PROBLEM:
Find the line containing "You are a GUI" in the material below, then please transcribe it and each line after it exactly, without the pictures.
---- DATA EXTRACT
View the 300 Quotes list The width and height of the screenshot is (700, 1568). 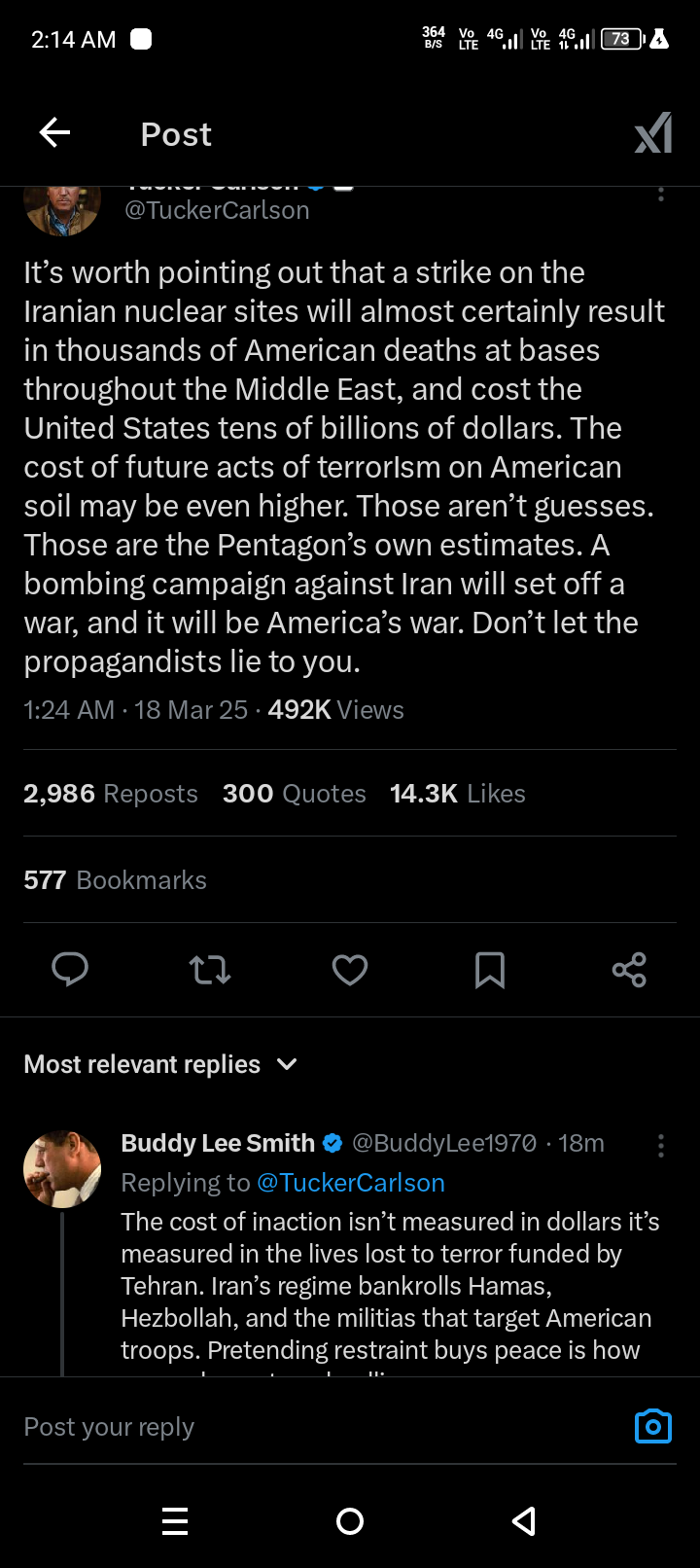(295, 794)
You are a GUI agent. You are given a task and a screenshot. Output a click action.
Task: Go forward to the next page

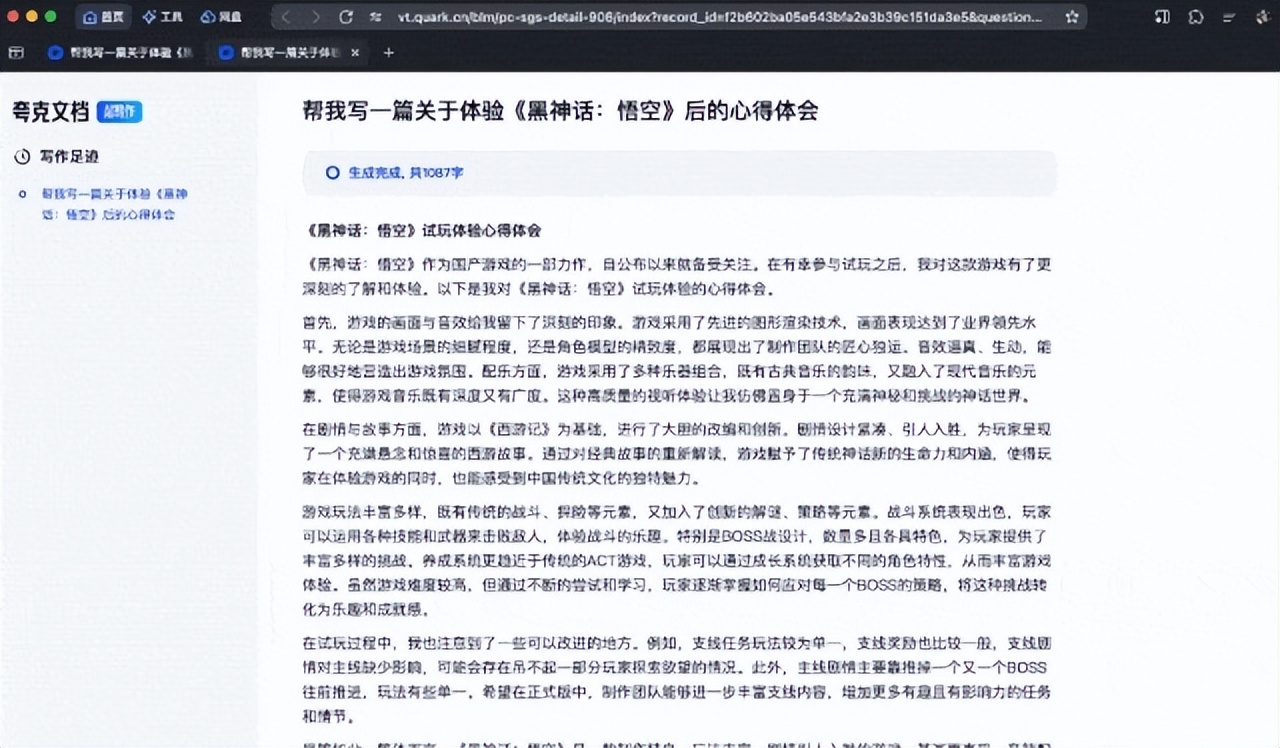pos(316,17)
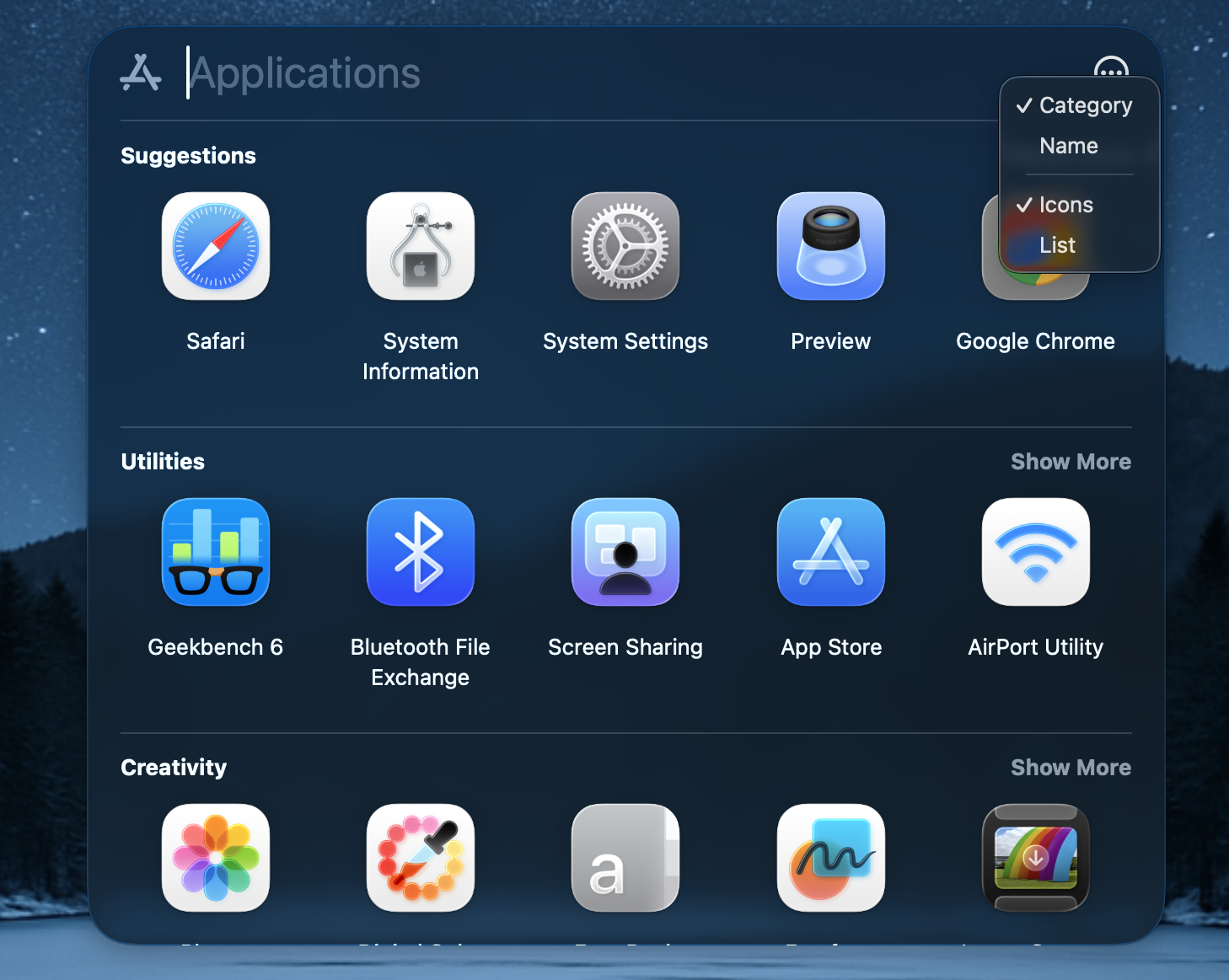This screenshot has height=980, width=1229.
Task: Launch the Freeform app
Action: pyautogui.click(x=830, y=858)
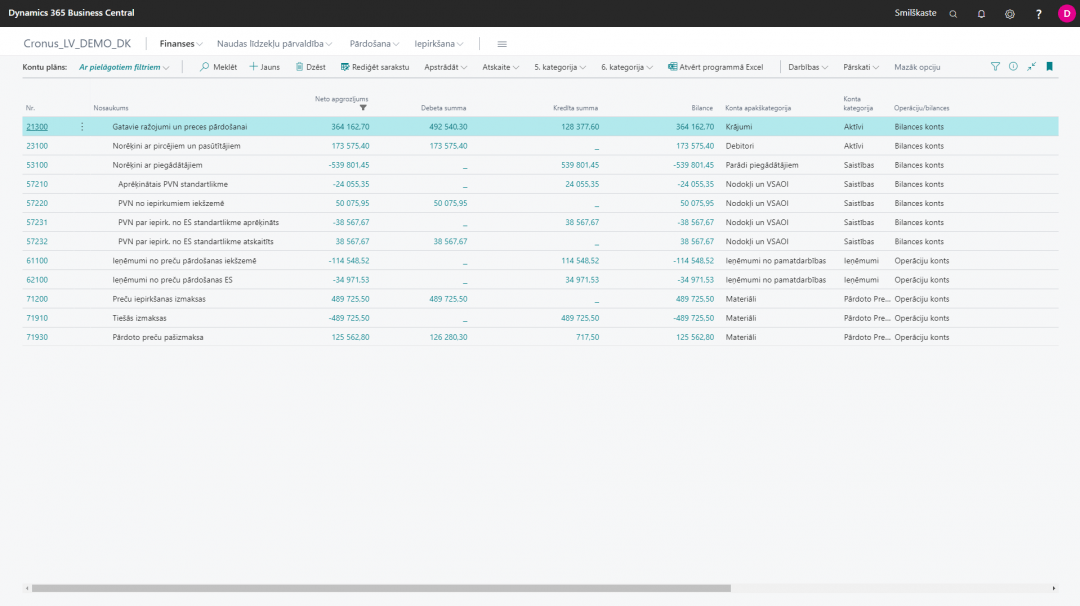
--------
RESULT OF THIS TASK:
You are a GUI agent. You are given a task and a screenshot. Output a click action.
Task: Go forward to the next page

pos(316,17)
This screenshot has height=980, width=1229.
Task: Launch the Freeform app
Action: pyautogui.click(x=830, y=858)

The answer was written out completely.